“Inminencia del desastre no da espacio a reflexión alguna”
Esta columna no tiene nada que ver con la niña Greta Thunberg. O de pronto sí -ya no se sabe con quién o con qué tiene que ver lo que se escribe, y siempre habrá quien se sienta aludido, humillado y ofendido-. Además, probado está que cada uno lee lo que quiere y entiende lo que alcanza. En todo caso, y para que quede expresa constancia, no es un ataque contra ella. Ni siquiera una réplica, ni un desmentido, ni mucho menos una reconvención. Tampoco es una diatriba contra sus admiradores, sus seguidores o sus prosélitos -que los tiene y son legión-; ni contra sus padres -allá ellos con la responsabilidad que les compete por el presente y el futuro de su hija-, ni contra sus patrocinadores y benefactores -que por fortuna gozan de la libertad de apoyar y defender la causa de su preferencia-. Aunque, la verdad, a todos ellos habría que decirles un par de cosas.

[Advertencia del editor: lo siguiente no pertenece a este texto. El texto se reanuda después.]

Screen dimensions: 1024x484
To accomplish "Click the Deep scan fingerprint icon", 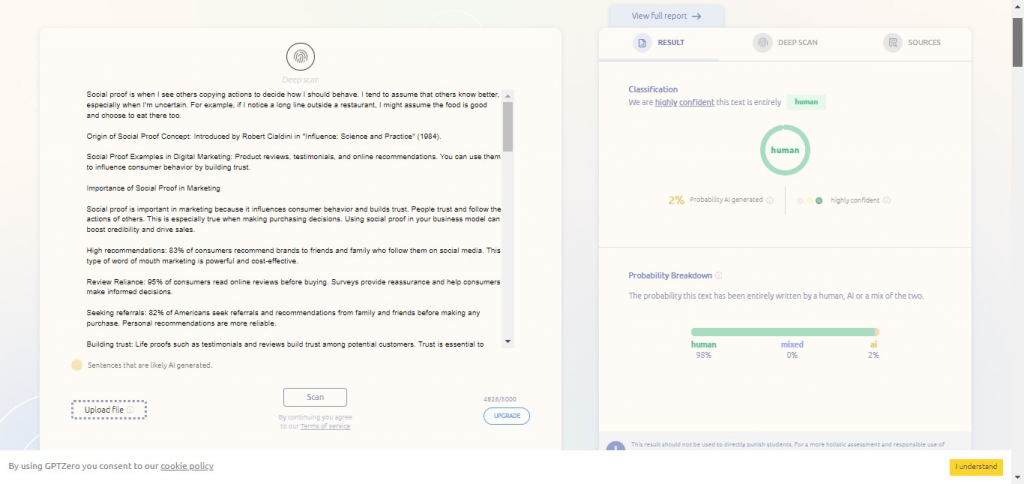I will pyautogui.click(x=300, y=57).
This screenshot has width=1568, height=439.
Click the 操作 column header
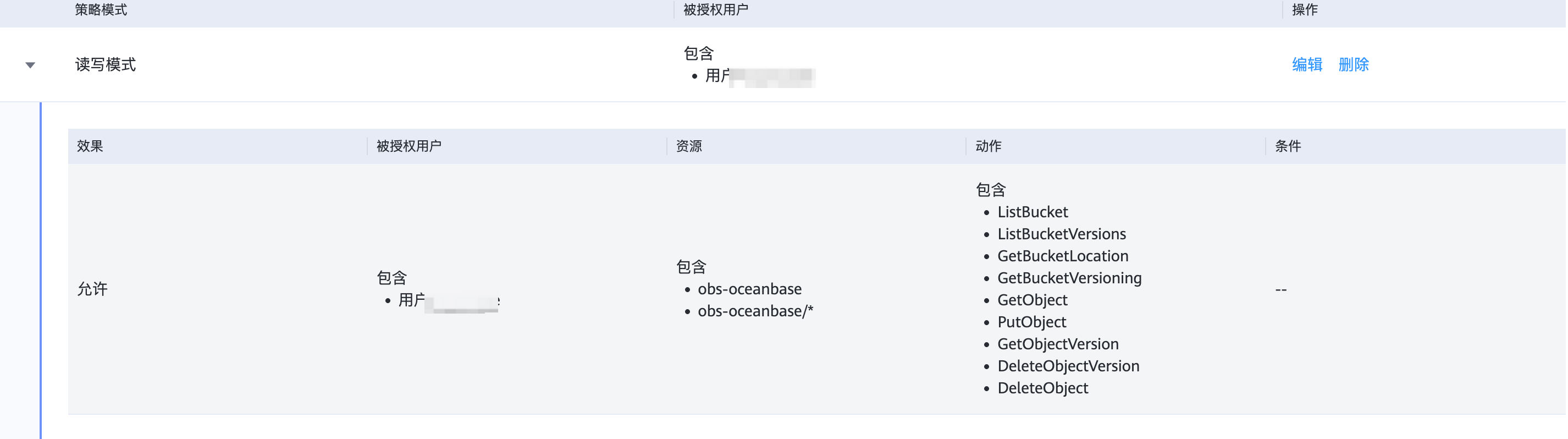click(1305, 10)
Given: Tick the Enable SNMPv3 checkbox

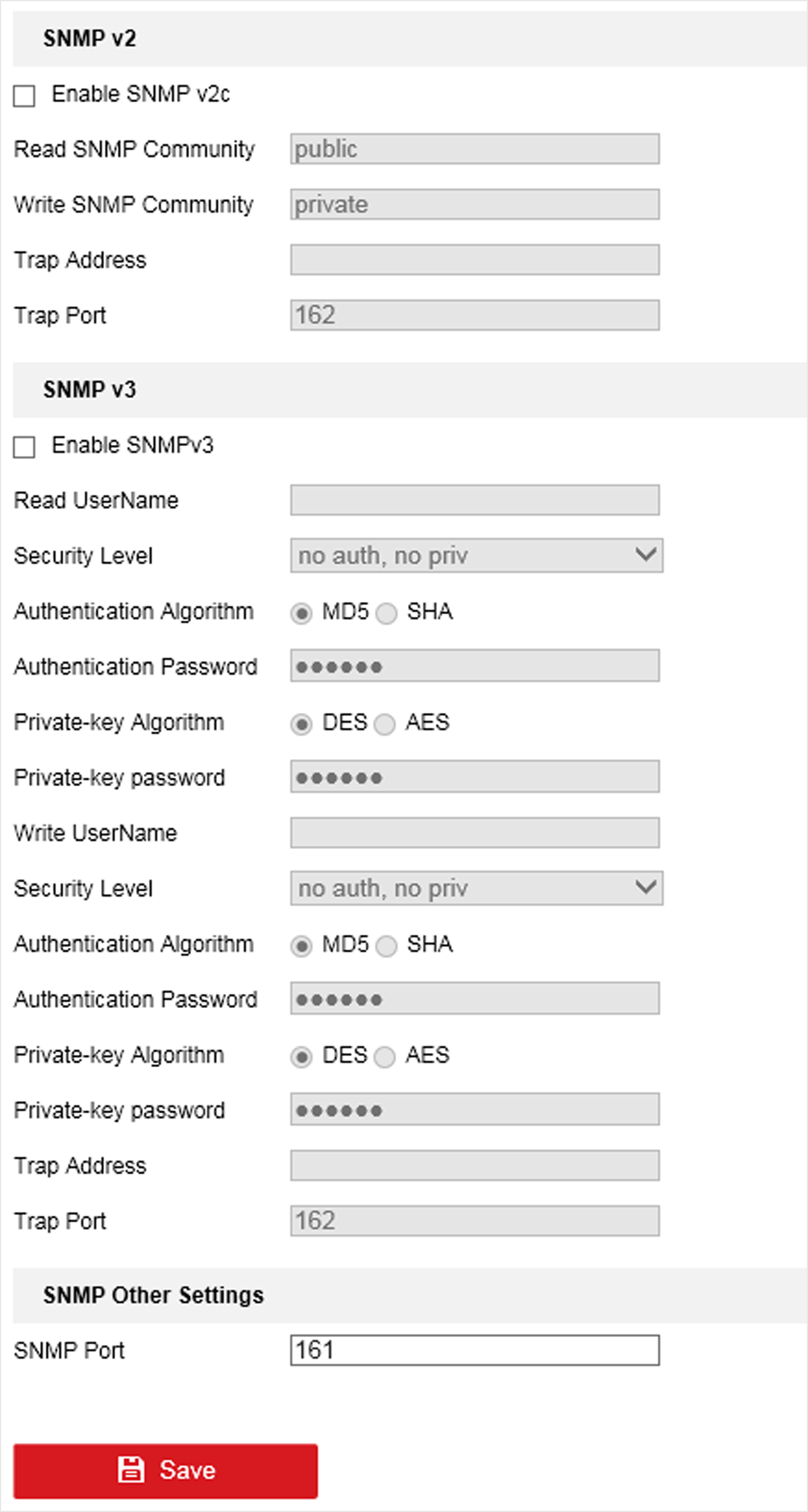Looking at the screenshot, I should coord(24,447).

El cambio climático y los desafíos que lo acompañan, los riesgos globales con los que está conectado -hambrunas, desastres naturales, migraciones masivas, epidemias, la destrucción de la biodiversidad, el colapso de las infraestructuras, la escasez de agua, la aparición de nuevas causas de conflicto, entre muchos otros- exigen una respuesta cada vez más apremiante. El cambio climático es una realidad monumental como un templo. Que no haya un consenso científico absoluto sobre sus causas, es otra cosa (muy acorde, por lo demás, con la naturaleza misma de la ciencia). Ignorar el cambio climático, sus consecuencias y la necesidad de adaptarse a ellas y de generar capacidades para afrontar su impacto en la naturaleza y la vida de las sociedades humanas constituye una grave falta ética (y en algunos casos, moral), una torpeza política, una irresponsabilidad económica, y una imprudencia de graves repercusiones sociales.

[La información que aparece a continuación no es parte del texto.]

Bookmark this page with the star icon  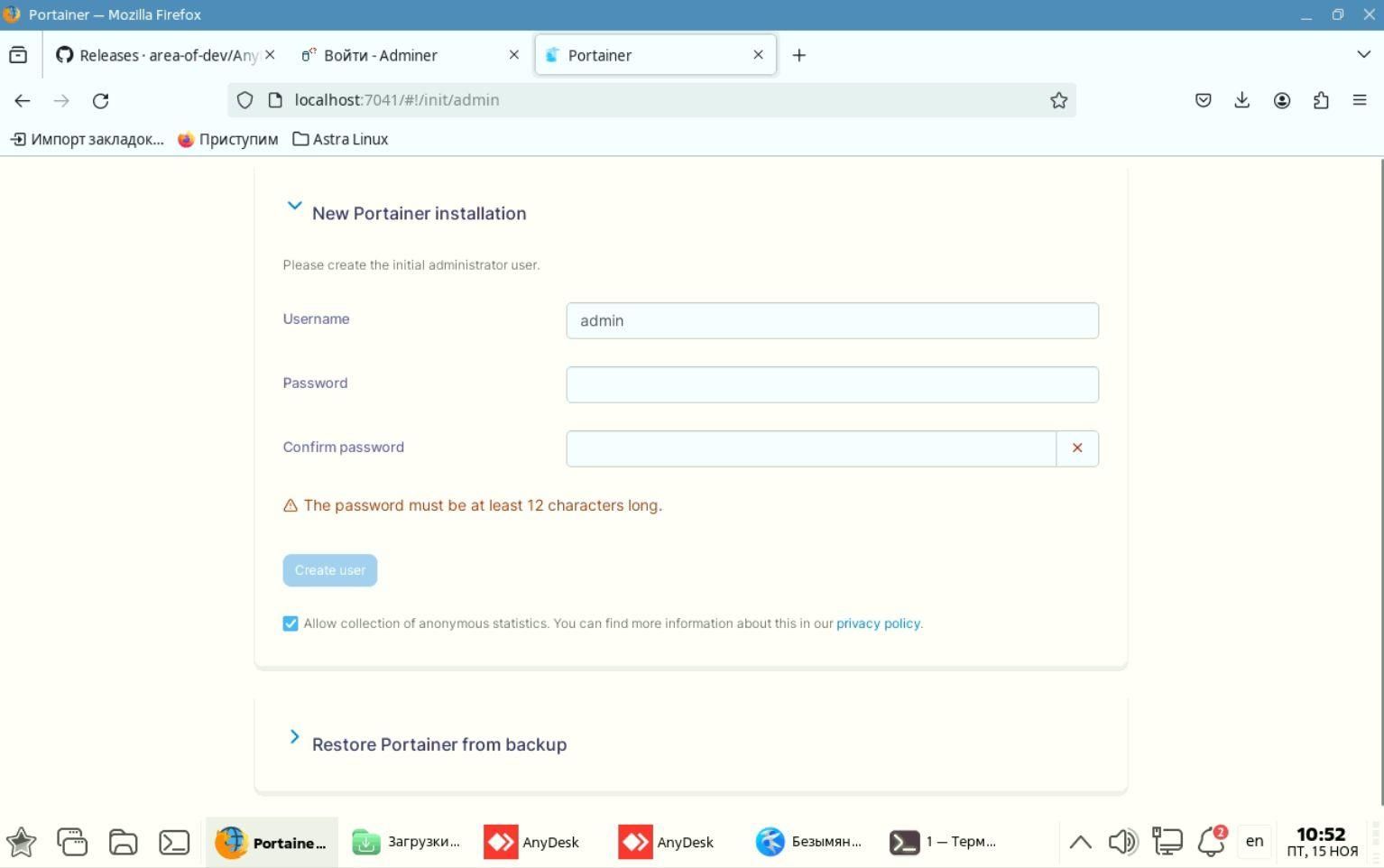1058,100
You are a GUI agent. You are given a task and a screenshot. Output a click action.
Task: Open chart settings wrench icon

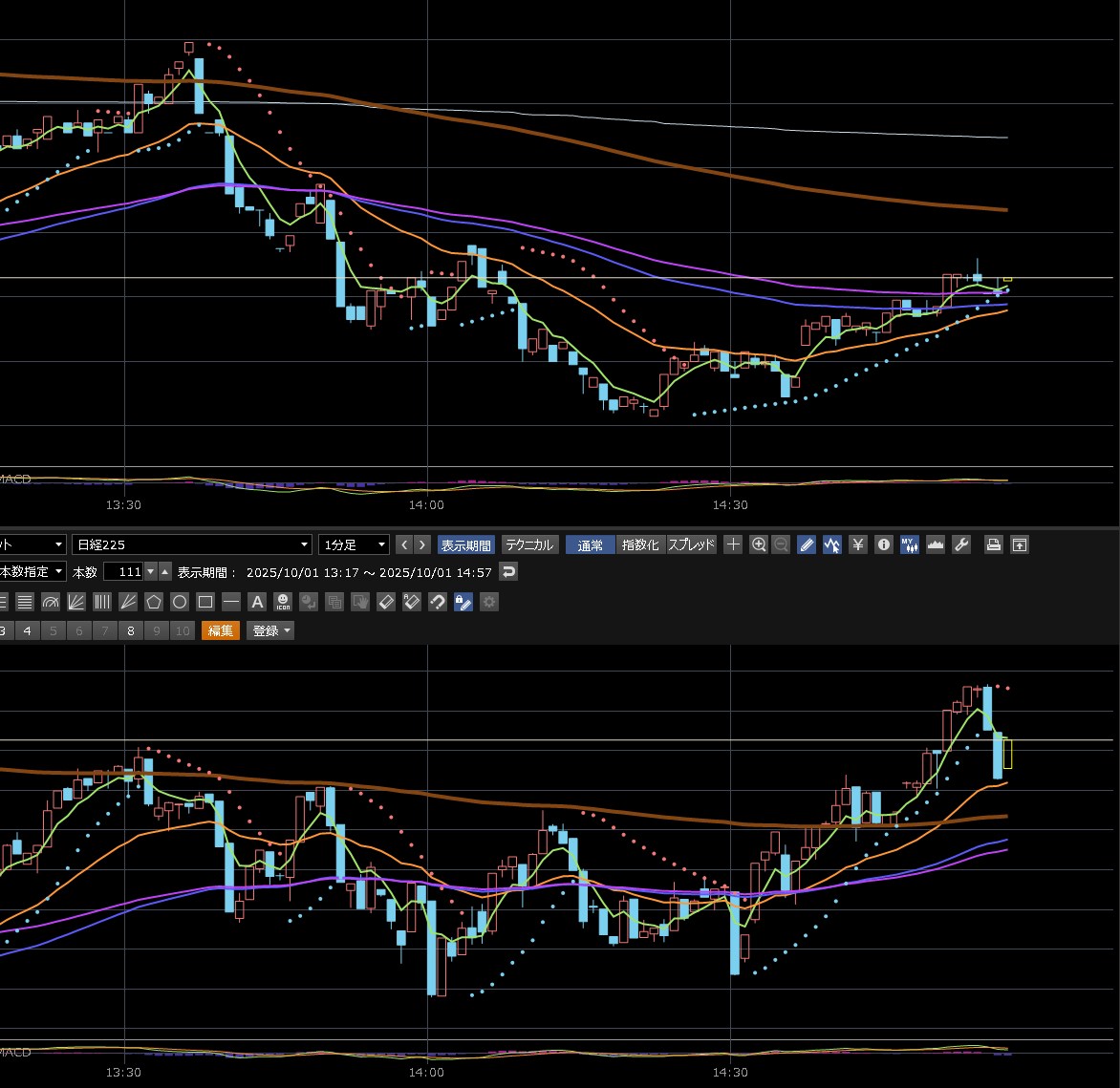962,544
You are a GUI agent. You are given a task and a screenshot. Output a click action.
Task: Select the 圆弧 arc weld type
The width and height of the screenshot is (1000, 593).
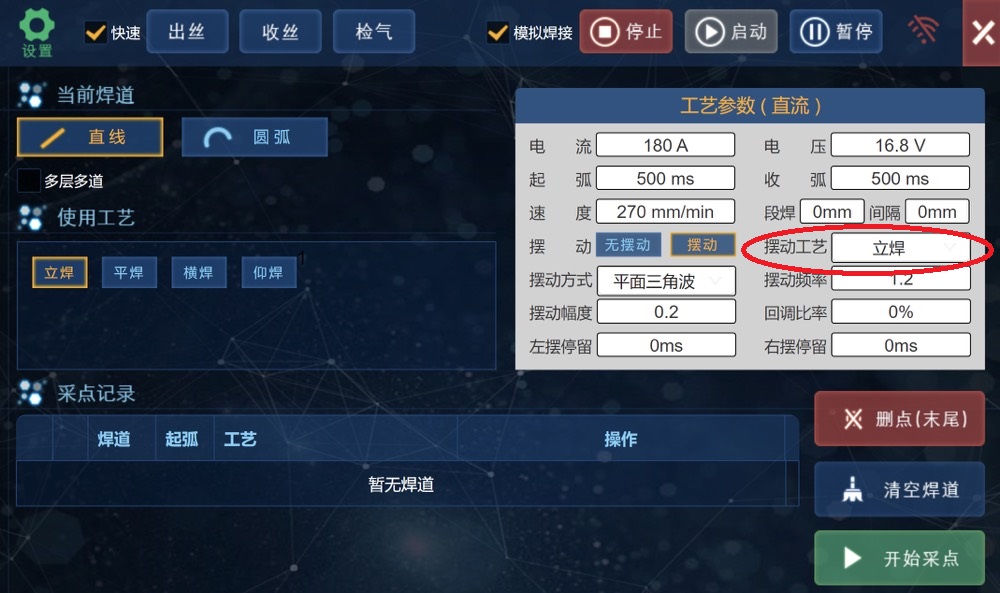pos(254,137)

La niña Thunberg representa y alimenta una forma particular de encarar estos problemas. Es una forma esencialmente emocional, que opera mediante la excitación y la agitación, mediante el discurso apocalíptico y catastrofista, y mediante el maniqueísmo -para nada ingenuo- que divide el mundo entre malos y buenos, entre perversos culpables e inocentes, entre extraviados y redentores.
En su discurso radical y radicalizante, la inminencia del desastre no da espacio a reflexión alguna: sólo a la acción audaz y temeraria, a la apuesta absoluta. Hay que resolver el problema de un plumazo, cueste lo que cueste… ¡Cómo se atreven a no hacerlo! Es todo o nada, aquí y ahora. Todo se justifica, si se trata de salvar el planeta. O como dirían los anarquistas del siglo XIX, repitiendo el chascarrillo de Laurent Tailhade: “Qu’importent les victimes, si le geste est beau!”
Caricatura extrema del “gretinismo”, días atrás una joven profetizaba en un mitin organizado por la política progresista estadounidense Alexandria Ocasio-Cortez: “Solo nos quedan unos pocos días… No resolveremos el problema lo suficientemente rápido”. Y para que no quedara duda de su compromiso, de su férrea voluntad de lucha y de su intrepidez, exhibía en su camiseta el resumen de su plan de acción: “Salvemos el planeta. Comámonos los niños”. Con vehemencia advirtió a los presentes: “Definitivamente, tenemos que empezar a comernos los bebés”.
Ante la atónita concurrencia, sin embargo, la señora Ocasio-Cortez, lejos de señalar la insania, la irracionalidad, el absurdo de semejante idea, procedió a eludirla, validando en cambio la preocupación de la mujer ante la gravedad del problema y la urgencia de hallar soluciones.
Algo similar planteó en su tiempo Jonathan Swift, durante la hambruna de Irlanda, en un maravilloso escrito llamado “Una modesta proposición para evitar que los niños de la gente pobre de Irlanda se conviertan en una carga para sus padres o para el país, y para hacer que sean de provecho para el público”. Era un escrito satírico…y aun así, hubo quien siguió el consejo.
No se le puede imputar a la niña Greta Thunberg el “gretinismo” de algunos. Pero su voz es síntoma y emético, y la semilla que con ella se siembra, anticipa terribles tempestades, que no harán sino dificultar lo que ya es bastante difícil, y que acabarán distrayendo los esfuerzos que es necesario desplegar, en todos los ámbitos, del cometido al que deberían dedicarse.